MATERIAL PROVIDED.

----------

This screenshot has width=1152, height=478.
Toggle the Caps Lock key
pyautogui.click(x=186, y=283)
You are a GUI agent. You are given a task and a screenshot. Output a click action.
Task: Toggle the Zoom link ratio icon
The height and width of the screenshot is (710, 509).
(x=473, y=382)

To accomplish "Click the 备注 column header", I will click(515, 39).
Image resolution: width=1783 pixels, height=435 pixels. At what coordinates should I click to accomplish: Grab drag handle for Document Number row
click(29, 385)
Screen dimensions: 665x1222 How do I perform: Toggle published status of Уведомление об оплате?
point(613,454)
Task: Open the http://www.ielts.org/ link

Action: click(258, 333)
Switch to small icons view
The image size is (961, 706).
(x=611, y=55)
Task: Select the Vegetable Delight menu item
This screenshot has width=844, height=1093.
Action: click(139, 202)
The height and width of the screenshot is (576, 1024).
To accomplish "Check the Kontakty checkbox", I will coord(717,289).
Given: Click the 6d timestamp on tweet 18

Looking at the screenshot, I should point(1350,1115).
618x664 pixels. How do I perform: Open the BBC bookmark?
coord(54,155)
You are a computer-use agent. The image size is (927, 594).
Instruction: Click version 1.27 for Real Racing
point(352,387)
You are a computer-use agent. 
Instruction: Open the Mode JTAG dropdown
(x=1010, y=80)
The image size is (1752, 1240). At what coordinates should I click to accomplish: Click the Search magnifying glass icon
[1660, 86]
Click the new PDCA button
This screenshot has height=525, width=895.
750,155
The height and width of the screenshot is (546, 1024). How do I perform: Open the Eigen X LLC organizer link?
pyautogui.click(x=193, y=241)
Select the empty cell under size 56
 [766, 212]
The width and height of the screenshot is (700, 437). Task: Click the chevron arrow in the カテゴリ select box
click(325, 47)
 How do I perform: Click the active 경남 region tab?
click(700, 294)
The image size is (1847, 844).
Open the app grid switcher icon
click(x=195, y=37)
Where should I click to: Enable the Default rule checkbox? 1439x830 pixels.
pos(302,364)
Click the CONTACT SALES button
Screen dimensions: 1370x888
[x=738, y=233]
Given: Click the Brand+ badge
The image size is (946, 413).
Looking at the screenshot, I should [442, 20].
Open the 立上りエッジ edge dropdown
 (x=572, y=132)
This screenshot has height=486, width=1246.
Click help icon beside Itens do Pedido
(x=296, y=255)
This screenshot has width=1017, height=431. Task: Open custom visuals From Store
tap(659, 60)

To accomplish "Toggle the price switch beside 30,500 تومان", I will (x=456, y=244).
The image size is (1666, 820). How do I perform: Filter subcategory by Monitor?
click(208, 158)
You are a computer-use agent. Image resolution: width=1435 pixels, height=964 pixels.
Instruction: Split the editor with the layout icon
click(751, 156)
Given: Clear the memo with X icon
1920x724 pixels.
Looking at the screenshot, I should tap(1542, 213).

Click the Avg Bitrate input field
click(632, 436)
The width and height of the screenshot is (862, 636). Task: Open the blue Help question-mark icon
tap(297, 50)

----------

ACTIVITY. None of the records may be omitted; each is to be printed exactly.

WRITTEN RESPONSE.
This screenshot has width=1152, height=478.
Toggle the Caps Lock key
pyautogui.click(x=186, y=283)
You are a GUI agent. You are given a task and a screenshot. Output a click action.
Task: Toggle the Zoom link ratio icon
The height and width of the screenshot is (710, 509).
(x=473, y=382)

To accomplish "Click the 备注 column header", I will click(515, 39).
Image resolution: width=1783 pixels, height=435 pixels. At what coordinates should I click to accomplish: Grab drag handle for Document Number row
click(29, 385)
Screen dimensions: 665x1222 How do I perform: Toggle published status of Уведомление об оплате?
point(613,454)
Task: Open the http://www.ielts.org/ link

Action: click(258, 333)
Switch to small icons view
The image size is (961, 706).
(x=611, y=55)
Task: Select the Vegetable Delight menu item
This screenshot has width=844, height=1093.
Action: click(139, 202)
The height and width of the screenshot is (576, 1024).
To accomplish "Check the Kontakty checkbox", I will coord(717,289).
Given: Click the 6d timestamp on tweet 18

Looking at the screenshot, I should point(1350,1115).
618x664 pixels. How do I perform: Open the BBC bookmark?
coord(54,155)
You are a computer-use agent. The image size is (927, 594).
Instruction: Click version 1.27 for Real Racing
point(352,387)
You are a computer-use agent. 
Instruction: Open the Mode JTAG dropdown
(x=1010, y=80)
The image size is (1752, 1240). At what coordinates should I click to accomplish: Click the Search magnifying glass icon
[1660, 86]
Click the new PDCA button
This screenshot has height=525, width=895.
750,155
The height and width of the screenshot is (546, 1024). How do I perform: Open the Eigen X LLC organizer link?
pyautogui.click(x=193, y=241)
Select the empty cell under size 56
 [766, 212]
The width and height of the screenshot is (700, 437). Task: Click the chevron arrow in the カテゴリ select box
click(325, 47)
 How do I perform: Click the active 경남 region tab?
click(700, 294)
The image size is (1847, 844).
Open the app grid switcher icon
click(x=195, y=37)
Where should I click to: Enable the Default rule checkbox? 1439x830 pixels.
pos(302,364)
Click the CONTACT SALES button
Screen dimensions: 1370x888
[x=738, y=233]
Given: Click the Brand+ badge
The image size is (946, 413).
Looking at the screenshot, I should [442, 20].
Open the 立上りエッジ edge dropdown
 (x=572, y=132)
This screenshot has height=486, width=1246.
Click help icon beside Itens do Pedido
(x=296, y=255)
This screenshot has width=1017, height=431. Task: Open custom visuals From Store
tap(659, 60)

To accomplish "Toggle the price switch beside 30,500 تومان", I will (x=456, y=244).
The image size is (1666, 820). How do I perform: Filter subcategory by Monitor?
click(208, 158)
You are a computer-use agent. Image resolution: width=1435 pixels, height=964 pixels.
Instruction: Split the editor with the layout icon
click(751, 156)
Given: Clear the memo with X icon
1920x724 pixels.
Looking at the screenshot, I should tap(1542, 213).

Click the Avg Bitrate input field
click(632, 436)
The width and height of the screenshot is (862, 636). Task: Open the blue Help question-mark icon
tap(297, 50)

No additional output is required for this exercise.